Monday 23 February 2015

Of Tears by Susan L.

  I read a blog post by someone who faced her first Valentines Day without the love of her life beside her. She shared how she wept, how sorry she felt for herself. All I wanted to do was hug her.
  Why do we associate the tears and pain of grief with self-pity?
  As one who has done her own share of grieving over the last ten years, I discovered the truth behind the pain. There's no shame in grieving. Each tear pays honour to the memory of what was loved and lost.
  There's no timeline for grief. The Victorian one-year-to-wear-black has shaped our own cultural beliefs as to how long it should take to recover from a deep and personal loss. That's wrong. Sometimes it takes less. Sometimes it's a lifetime journey. Sometimes healing won't be complete until the day the Lord takes us home.
  I also learned the five stages don't fall in a systematic order.
  Grief is complicated. I often had to revisit a painful event or loss in my life. There were many facets to the impact they had in shaping the woman I was. Each time I grieved, another layer of healing took place. The truth to my identity began to emerge.
  For a while, I was a victim because I needed to be. It helped set me free of the false burden of responsibility which I had taken squarely on my shoulders.
  When I first left my husband, I walked around the bed in a strange bedroom. As the corner of the mattress brushed against my left leg, I automatically looked for my beloved dog, Duke, who always slept on the floor beside me.

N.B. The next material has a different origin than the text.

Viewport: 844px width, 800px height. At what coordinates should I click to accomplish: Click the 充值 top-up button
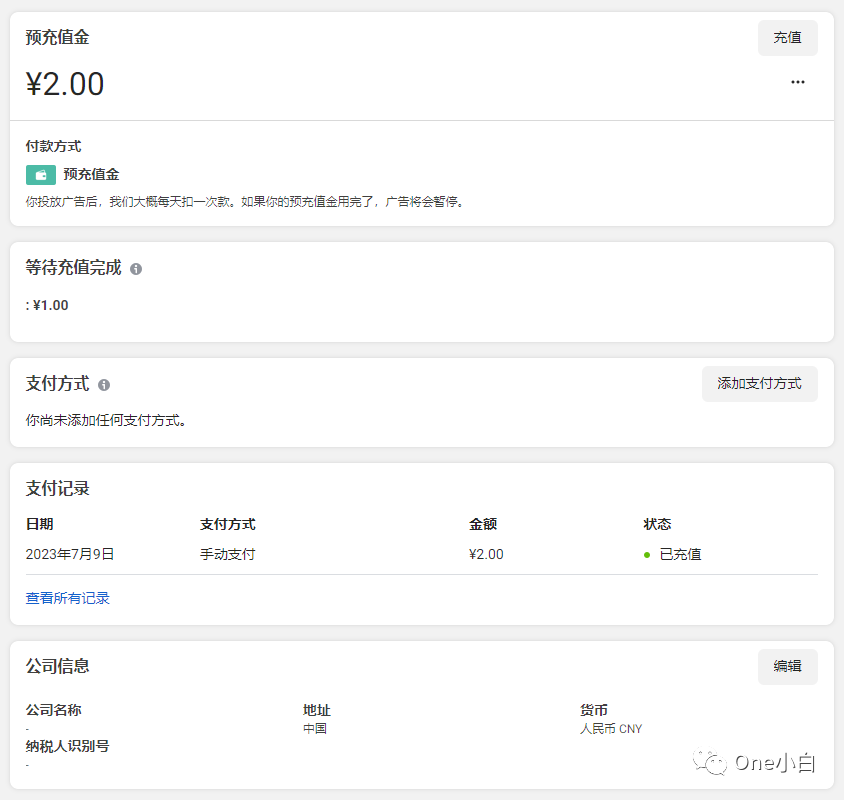[x=787, y=38]

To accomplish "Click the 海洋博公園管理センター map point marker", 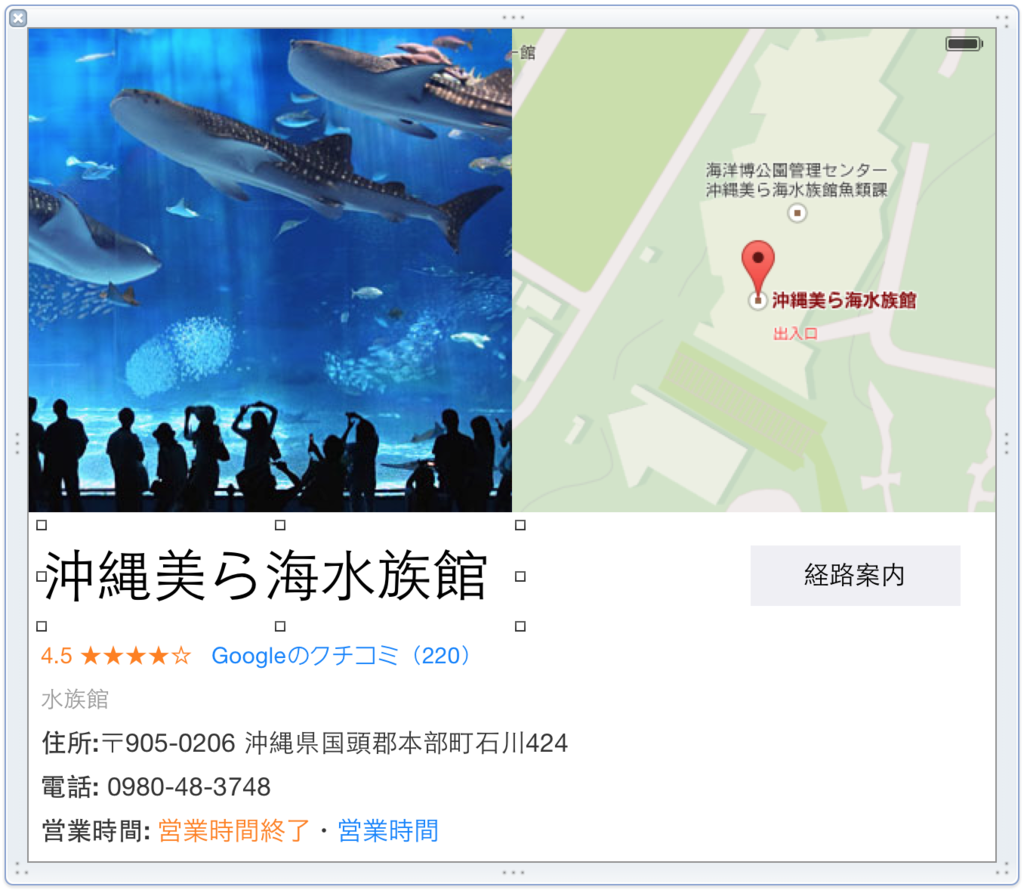I will pyautogui.click(x=797, y=213).
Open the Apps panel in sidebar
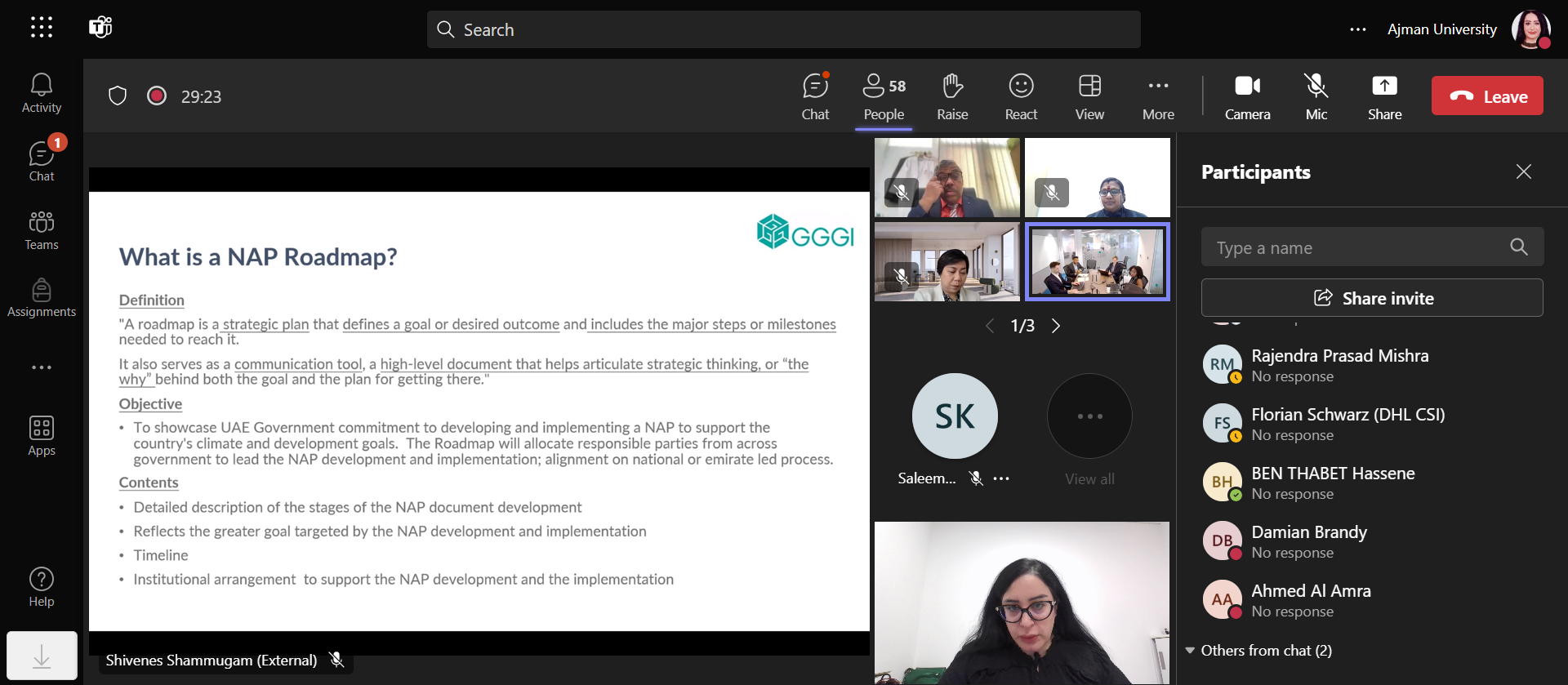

He wasn't there, of course. I had to leave him behind. A basement was no place for a farm raised 120 pound Shepherd.
  All I wanted at that moment was to wake up from the nightmare my life had become. This simply drove home the fact that my circumstances were real. The mattress triggered an agony of my soul that tears couldn't relieve.
  It was about far more than Duke. The Lord has taken me to that moment time and again as I worked through the countless losses that brief event represented. I was no longer a wife. I was no longer married. I was no longer in my home. I no longer had the future I thought would be there. (It's way better!)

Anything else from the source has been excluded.